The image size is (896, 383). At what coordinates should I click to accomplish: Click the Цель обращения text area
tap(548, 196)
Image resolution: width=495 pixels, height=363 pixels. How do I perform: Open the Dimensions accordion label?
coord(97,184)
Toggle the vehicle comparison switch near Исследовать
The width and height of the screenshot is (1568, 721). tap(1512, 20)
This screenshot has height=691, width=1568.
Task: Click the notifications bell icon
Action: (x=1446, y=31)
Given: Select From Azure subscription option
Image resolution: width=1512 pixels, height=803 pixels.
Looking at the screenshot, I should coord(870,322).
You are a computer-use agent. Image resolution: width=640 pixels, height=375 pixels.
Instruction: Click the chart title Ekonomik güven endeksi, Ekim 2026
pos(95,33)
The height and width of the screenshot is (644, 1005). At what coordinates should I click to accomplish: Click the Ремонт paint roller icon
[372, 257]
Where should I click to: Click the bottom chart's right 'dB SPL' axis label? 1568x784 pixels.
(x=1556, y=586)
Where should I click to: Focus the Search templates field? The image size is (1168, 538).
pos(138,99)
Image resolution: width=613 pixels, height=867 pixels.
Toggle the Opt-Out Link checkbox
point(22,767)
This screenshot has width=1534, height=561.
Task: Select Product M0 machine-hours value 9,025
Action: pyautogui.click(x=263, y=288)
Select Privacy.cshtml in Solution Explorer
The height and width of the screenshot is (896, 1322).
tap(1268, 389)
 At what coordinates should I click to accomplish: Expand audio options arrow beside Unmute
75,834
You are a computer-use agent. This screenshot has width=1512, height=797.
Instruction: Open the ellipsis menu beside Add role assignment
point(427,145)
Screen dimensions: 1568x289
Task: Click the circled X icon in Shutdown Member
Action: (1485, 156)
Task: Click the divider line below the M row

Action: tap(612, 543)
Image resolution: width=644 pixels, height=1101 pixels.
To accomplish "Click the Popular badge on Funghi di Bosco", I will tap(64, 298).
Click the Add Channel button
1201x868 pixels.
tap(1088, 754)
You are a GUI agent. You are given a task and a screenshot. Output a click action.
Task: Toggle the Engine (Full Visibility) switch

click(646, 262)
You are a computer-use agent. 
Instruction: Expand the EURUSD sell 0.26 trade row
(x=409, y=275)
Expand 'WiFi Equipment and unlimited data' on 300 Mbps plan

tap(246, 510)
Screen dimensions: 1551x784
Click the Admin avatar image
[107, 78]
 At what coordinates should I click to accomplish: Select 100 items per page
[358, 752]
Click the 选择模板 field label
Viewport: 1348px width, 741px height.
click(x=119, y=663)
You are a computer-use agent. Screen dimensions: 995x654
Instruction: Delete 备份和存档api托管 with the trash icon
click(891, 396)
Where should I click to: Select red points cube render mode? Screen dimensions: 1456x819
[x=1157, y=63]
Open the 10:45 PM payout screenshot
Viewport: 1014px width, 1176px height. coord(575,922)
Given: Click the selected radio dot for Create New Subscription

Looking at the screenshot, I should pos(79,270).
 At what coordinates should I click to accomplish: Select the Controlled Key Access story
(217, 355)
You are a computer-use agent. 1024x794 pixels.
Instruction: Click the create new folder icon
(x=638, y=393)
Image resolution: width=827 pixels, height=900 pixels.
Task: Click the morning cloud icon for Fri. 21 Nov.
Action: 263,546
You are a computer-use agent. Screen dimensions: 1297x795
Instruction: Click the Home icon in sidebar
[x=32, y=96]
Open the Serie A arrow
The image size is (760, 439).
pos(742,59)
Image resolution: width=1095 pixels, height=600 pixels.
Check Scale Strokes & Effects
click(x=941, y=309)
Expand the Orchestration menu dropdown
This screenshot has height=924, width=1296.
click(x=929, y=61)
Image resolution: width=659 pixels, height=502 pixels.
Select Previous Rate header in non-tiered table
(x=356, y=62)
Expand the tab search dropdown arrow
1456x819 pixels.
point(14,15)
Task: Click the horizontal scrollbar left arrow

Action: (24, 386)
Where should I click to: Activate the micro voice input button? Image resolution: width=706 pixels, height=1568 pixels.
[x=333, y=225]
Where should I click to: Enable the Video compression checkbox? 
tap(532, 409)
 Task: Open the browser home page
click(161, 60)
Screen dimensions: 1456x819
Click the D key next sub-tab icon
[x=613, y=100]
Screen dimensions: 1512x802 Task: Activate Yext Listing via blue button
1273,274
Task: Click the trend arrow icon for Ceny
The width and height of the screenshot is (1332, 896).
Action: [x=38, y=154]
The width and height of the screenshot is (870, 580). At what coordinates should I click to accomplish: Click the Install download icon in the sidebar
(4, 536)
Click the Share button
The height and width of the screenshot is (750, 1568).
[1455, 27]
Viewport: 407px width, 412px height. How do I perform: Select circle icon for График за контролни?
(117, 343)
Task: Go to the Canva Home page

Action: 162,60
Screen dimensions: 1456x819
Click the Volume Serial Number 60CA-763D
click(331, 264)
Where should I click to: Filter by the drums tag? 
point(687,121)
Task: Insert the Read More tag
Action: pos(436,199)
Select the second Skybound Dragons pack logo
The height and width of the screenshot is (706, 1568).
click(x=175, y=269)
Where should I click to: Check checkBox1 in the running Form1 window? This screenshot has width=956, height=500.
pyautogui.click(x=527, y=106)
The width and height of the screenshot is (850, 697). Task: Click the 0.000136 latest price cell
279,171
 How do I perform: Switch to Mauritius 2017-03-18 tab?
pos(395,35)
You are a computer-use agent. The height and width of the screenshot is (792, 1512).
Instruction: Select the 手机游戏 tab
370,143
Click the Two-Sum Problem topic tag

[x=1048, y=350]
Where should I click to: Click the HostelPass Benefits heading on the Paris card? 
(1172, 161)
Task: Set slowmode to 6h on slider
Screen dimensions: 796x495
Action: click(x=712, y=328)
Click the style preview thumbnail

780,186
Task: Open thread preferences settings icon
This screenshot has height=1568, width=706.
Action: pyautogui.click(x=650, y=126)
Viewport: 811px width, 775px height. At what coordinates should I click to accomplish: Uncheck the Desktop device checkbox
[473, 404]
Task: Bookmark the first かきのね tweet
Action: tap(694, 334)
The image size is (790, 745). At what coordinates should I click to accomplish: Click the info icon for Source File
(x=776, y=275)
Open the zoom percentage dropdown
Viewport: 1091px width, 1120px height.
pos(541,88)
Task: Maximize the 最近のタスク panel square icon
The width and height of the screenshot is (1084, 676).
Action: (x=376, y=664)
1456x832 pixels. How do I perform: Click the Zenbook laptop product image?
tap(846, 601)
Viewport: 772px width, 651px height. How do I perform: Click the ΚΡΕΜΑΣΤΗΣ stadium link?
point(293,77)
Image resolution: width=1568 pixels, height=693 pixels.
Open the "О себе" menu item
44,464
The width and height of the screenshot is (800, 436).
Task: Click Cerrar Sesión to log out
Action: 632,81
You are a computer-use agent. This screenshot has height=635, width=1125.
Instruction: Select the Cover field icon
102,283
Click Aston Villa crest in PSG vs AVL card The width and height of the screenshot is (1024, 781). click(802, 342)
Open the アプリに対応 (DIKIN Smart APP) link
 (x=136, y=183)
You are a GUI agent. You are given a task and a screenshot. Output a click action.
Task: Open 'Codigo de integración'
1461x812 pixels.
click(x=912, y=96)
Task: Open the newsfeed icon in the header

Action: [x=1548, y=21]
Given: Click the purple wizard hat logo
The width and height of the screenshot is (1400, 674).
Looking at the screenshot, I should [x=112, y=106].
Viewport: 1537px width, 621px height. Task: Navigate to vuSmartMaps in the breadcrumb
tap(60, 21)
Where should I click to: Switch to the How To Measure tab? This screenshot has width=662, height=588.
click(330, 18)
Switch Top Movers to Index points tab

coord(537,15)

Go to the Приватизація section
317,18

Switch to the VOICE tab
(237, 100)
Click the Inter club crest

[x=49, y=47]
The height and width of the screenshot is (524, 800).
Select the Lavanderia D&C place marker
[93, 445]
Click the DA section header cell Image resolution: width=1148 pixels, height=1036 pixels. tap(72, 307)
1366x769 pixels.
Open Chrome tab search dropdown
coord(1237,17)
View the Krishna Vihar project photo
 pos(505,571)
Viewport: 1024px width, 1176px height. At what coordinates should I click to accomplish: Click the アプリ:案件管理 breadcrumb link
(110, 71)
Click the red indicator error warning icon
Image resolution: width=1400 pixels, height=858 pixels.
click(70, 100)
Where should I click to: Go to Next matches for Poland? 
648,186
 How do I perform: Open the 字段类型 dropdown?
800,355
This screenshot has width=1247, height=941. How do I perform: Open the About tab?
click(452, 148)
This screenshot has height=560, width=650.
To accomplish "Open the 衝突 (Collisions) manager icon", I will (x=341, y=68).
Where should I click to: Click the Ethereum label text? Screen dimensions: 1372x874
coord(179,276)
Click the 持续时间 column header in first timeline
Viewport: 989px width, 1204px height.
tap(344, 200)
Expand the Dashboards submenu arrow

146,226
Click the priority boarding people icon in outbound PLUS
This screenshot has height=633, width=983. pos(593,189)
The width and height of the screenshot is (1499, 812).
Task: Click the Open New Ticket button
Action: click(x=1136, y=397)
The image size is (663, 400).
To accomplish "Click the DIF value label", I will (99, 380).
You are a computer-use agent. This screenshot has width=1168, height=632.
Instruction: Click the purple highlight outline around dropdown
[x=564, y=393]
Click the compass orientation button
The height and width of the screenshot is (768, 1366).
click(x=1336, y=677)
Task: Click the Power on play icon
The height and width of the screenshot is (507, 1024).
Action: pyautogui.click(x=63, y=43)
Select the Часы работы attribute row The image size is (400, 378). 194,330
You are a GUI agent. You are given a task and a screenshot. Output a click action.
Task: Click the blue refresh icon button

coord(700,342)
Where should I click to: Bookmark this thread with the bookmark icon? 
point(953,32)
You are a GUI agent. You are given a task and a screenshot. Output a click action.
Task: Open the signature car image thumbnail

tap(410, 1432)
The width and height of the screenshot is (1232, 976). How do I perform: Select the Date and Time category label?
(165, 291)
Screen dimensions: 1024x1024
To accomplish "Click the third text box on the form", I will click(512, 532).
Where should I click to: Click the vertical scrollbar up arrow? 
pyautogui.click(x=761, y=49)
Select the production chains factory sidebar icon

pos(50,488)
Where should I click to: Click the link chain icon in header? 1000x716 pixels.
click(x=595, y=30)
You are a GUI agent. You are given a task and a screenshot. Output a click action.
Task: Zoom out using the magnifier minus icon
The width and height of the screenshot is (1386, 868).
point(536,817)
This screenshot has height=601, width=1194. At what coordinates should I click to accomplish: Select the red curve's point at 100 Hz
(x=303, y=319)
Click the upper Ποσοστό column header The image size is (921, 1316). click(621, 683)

Written problem
Reproduce the lines verbatim, starting at the line that contains "Task: Open the newsfeed icon in the header" and ending at the line that contains "tap(60, 21)".

Answer below
Task: Open the newsfeed icon in the header

Action: [x=1548, y=21]
Given: Click the purple wizard hat logo
The width and height of the screenshot is (1400, 674).
Looking at the screenshot, I should [x=112, y=106].
Viewport: 1537px width, 621px height. Task: Navigate to vuSmartMaps in the breadcrumb
tap(60, 21)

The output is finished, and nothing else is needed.